Now each worker n reads the PG table where channel = <n>. Too easy?
Good Bye JVM
The good news is, we are cooking with gas. The bad news is, we let ‘er rip and the JVM goes belly up.
Hours later…
Parallelism: The Two-edged Sword
Remember when I said core.async would let me jam multiple shapefiles in one channel by specifying a buffer size? cough Well, not if there is no room in the channel. So I had each channel accept what I guessed would be “a lot” so the putters could put and move on instead of waiting. Cannot hurt right?
Tell that to the JVM crashed and burning at my feet.
Thanks to the Mac OS X bizarrely named Activity Monitor and sufficient print statements and prolly something that gave me the size of a JSON object I eventually worked out that my problem was the JVM running out of memory.
The stacktrace mentioning OOM was another hint.
I worked out the incantations to provision the JVM out the wazoo, but somehow it was never enough.
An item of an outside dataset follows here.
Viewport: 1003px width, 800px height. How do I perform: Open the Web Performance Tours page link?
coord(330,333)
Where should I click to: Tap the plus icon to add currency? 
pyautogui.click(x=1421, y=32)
And I still did not know what Indonesia had in mind for me.
I did know I was staring single-threaded ETL in the face. Because what number of objects in a channel would at once move data in parallel and avoid crashing the JVM?
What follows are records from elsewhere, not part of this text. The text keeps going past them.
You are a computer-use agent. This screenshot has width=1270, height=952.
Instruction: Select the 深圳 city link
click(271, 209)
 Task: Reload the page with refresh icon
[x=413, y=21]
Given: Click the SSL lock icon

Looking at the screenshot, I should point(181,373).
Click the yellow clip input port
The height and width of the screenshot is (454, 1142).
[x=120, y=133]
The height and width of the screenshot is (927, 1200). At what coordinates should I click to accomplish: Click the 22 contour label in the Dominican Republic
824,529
It was too late to switch to Common Lisp.
One
One. One shapefile in each bucket brigade channel at a time.
But there goes our parallelism! We will block on a put until the prior shapefile gets processed! Run away!
Backpressure
Run away? No, that is why we metered the wait time of the pullers. If they are not waiting for data, there are not enough of them. Specify more. Hell, I might have metered the pushers as well. At any rate, we can achieve all the parallelism we can handle by tuning the number of workers at each end of each bucket brigade.
We will not overwhelm the JVM because only one shapefile occupies a channel at a time. OK, if we have a thousand workers we will have a thousand shapefiles in memory at some point, but we are tuning the worker numbers, we can still control that kind of excess.
Bye-bye Aggregator
Now we lost the aggregator. It got overwhelmed trying to move data along to ElasticSearch. My extractor-transformer was so powerful that it flooded the aggregator with async HTTP requests to absorb data.
Rinse, Repeat: More Backpressure
Once more into the backpressure breach. Contrary to the backpressure link cited above, yes, we artificially generate backpressure by making puts to the aggregator instance synchronous. Likewise the puts to the ElasticSearch instance.
Optimal parallelism through synchronous operations. Inconceivable? Nope. The synchronicity lets us casually load workers with data out the wazoo, knowing backpressure will prevent more data than the JVM can handle from getting into the pipelines at the same time.
Until the JVM crashes. Mommas…sigh
Blame Canada!
Thanks again to the Activity Monitor and sufficient print statements and prolly something that gave me the size of a JSON object I eventually worked out that my problem was…Canada! Or one of those big ass geometries.
With four workers on each of two bucket brigades, we would never have Clojure handling more than eight shapefiles. Which is fine, until Russia comes along.
The good news is that we just had a few of these beasts, so I simply:
- sorted the shapetables by size (Postgres could see their size);
- processed them by increasing size; and
- once we got to a certain size, abandoned all parallelism and even core.async.
The good news? Single-threaded, the JVM could handle Canada.
Summary
I mentioned melting my CPU. I have been at this game a while, and shy of a tight infinite loop never made a multi-core system really sweat. Peaks of 40–50% overall were about it. With core.async and backpressure, I saw my MacBook Pro at 90% CPU with fans roaring. That was fun.
Left as an exercise? Having the system dynamically tune the number of workers on each bucket brigade by watching the statistics. Maybe we could hit 95% CPU?
Postfix
Looking for a nice image to go with this story I googled “backpressure”, and inadvertently discovered an astonishing amount of literature on backpressure in software. If anyone can read, let me know what I reinvented badly in the comments.